Health & Medical Parenting

What Can You Do About Dangerous or Hurtful Behavior in Children?

Media


The American Psychological Association advises parents to do more than simply limit the amount of time their children are exposed to media violence and play video games. Children are less likely to show aggressive behaviors when parents do not allow them to play violent video games, the APA continues. In addition to monitoring the types of games their children play, parents may discuss with children how violence is not a good solution for most problems. Parents and children may come up with appropriate ways of handling adversity. By limiting and discussing children's exposure to media violence, parents help prevent harmful behavior in their children.

Attention


Give children attention and praise for doing the right thing and, when possible, give them little to no attention for doing the wrong thing. Most children will naturally repeat behaviors that got them attention, whether the attention was positive or negative. Therefore, it is best to redirect or distract children when you anticipate harmful behavior. For example, if you see that two preschool-age children are about to start fighting over wooden blocks, pick up a puppet and suggest a puppet show. If just one or both of the children comes to play with puppets, you have successfully avoided harmful behavior.

Interference


Sometimes an adult must interfere to prevent harm when children exhibit dangerous behavior. Novella Ruffin, an extension specialist at Virginia State University, advises parents and teachers to be assertive and quick when behavioral intervention is necessary. A young child may be removed and put on a short timeout during which he may be able to cool off. An older child may both be sent away from the situation and also have privileges temporarily revoked.
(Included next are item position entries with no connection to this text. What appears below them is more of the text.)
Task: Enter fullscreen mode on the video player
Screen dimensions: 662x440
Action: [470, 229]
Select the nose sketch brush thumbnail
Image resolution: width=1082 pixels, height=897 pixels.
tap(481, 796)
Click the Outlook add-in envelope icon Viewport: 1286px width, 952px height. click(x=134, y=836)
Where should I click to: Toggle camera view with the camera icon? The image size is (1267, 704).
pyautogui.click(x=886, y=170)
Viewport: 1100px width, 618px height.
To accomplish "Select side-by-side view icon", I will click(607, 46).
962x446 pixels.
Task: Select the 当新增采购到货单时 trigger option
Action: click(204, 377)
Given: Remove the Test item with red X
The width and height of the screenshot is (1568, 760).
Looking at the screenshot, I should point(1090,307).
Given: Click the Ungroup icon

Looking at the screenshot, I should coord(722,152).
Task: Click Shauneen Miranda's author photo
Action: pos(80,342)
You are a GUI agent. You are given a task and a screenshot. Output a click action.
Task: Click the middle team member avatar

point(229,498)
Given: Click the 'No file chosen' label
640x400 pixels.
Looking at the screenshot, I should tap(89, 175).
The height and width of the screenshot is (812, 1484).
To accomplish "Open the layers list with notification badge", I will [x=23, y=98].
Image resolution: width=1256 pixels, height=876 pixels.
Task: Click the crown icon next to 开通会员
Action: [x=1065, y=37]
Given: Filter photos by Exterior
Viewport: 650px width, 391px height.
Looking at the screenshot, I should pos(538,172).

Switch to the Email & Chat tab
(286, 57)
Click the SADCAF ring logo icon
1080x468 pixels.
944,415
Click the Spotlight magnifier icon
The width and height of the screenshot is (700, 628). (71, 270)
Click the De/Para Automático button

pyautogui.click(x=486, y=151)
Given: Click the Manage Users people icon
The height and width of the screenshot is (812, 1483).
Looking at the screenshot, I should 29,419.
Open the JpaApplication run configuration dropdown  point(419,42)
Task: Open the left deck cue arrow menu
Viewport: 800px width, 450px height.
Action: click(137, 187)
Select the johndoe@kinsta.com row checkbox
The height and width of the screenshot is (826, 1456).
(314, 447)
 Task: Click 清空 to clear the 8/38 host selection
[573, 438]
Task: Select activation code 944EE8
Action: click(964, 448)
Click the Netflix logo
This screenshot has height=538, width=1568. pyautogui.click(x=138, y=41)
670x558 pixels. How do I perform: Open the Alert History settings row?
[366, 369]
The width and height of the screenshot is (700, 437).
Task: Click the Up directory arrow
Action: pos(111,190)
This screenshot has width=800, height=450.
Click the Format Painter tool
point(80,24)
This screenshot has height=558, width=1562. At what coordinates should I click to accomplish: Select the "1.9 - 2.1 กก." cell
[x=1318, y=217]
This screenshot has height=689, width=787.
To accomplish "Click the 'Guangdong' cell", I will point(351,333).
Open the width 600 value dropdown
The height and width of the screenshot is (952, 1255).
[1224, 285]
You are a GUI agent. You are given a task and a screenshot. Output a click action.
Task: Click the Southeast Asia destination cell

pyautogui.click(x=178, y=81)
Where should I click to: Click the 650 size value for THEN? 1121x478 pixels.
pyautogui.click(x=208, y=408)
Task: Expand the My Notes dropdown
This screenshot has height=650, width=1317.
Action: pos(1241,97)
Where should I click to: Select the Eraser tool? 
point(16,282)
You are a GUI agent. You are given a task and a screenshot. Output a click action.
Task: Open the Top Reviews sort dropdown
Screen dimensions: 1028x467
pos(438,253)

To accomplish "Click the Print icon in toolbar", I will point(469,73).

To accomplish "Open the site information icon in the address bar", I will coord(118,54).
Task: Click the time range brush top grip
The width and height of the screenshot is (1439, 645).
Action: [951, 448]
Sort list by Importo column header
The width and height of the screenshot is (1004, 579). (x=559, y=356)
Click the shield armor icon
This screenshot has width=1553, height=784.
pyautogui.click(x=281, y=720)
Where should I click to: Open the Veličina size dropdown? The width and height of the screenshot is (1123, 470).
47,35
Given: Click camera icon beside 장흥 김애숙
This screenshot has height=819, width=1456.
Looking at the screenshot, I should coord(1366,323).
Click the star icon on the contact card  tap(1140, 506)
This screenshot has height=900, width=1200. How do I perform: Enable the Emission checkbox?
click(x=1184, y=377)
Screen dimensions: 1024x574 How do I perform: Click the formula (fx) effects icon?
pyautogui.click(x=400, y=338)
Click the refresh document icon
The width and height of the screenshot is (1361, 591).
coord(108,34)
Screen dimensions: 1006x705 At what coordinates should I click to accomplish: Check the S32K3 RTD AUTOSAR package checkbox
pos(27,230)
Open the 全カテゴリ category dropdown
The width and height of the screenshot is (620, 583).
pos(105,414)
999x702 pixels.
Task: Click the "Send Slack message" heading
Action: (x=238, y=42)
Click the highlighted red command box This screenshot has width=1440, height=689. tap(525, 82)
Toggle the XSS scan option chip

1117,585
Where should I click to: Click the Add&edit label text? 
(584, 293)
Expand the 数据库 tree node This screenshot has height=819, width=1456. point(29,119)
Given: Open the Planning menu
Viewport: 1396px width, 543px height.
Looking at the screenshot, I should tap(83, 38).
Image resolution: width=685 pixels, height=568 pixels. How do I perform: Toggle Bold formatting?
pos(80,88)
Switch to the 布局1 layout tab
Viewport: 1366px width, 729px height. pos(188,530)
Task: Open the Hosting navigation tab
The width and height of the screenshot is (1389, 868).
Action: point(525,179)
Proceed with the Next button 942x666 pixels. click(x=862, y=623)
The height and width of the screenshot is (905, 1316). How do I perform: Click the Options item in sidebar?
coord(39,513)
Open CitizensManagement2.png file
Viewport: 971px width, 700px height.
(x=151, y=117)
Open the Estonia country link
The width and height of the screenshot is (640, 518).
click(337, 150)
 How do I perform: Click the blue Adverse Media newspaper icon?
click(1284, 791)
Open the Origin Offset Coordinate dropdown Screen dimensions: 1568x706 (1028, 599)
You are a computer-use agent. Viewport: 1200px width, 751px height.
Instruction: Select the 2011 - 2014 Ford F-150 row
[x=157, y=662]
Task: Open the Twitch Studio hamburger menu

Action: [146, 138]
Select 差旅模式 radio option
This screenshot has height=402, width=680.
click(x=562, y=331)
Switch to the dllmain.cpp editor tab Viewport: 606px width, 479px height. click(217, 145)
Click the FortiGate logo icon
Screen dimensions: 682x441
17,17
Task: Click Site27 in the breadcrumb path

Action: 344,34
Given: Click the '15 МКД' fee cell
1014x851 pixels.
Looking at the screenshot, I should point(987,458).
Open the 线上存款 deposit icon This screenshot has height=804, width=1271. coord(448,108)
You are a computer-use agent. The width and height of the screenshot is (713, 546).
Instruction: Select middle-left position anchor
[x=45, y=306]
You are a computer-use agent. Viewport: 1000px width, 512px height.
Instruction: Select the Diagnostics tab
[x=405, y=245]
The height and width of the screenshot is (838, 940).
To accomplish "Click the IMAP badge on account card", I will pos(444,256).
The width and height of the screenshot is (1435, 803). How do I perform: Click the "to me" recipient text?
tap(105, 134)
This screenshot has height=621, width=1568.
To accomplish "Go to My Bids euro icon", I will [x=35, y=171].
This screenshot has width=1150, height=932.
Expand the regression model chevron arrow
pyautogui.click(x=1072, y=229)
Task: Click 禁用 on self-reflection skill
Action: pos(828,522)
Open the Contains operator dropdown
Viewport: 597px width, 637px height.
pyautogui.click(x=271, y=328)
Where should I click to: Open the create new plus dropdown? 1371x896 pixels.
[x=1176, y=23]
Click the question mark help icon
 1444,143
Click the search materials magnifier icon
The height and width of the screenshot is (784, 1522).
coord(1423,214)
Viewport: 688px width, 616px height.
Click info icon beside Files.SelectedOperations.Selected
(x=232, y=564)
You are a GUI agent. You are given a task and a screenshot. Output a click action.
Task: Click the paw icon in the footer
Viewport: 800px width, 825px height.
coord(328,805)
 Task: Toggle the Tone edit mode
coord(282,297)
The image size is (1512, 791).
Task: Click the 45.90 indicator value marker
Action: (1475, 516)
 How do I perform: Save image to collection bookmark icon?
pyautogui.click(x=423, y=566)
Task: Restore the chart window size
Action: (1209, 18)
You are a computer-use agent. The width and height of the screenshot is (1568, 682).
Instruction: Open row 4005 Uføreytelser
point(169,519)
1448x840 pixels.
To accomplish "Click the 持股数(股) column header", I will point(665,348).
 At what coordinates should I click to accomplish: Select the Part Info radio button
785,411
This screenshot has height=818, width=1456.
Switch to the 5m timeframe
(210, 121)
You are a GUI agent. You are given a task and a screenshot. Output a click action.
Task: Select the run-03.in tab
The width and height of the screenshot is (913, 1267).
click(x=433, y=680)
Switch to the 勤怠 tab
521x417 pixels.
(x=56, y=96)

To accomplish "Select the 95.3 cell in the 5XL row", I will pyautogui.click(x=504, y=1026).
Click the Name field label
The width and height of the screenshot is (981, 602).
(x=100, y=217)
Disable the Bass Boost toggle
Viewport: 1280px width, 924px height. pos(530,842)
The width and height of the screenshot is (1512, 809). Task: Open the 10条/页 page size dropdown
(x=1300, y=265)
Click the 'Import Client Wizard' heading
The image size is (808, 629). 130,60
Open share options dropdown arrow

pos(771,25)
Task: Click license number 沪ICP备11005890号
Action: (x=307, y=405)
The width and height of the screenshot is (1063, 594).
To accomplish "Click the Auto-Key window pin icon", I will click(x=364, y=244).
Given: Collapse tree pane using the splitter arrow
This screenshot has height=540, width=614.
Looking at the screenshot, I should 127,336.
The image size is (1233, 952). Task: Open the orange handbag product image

In many cases, these consequences influence children to avoid the dangerous behavior in the future.

Modeling


Children learn by what parents and teachers do, not what they say. In other words, if you hit your child as a punishment, she will learn that hitting is acceptable behavior. Sheena Carter, Ph.D. at the department of pediatrics, Emory School of Medicine, points out that physical punishment also carries the risk of harming the child and making her dislike and distrust the adult who does the punishing. Always model the behavior you want the children in your care to display.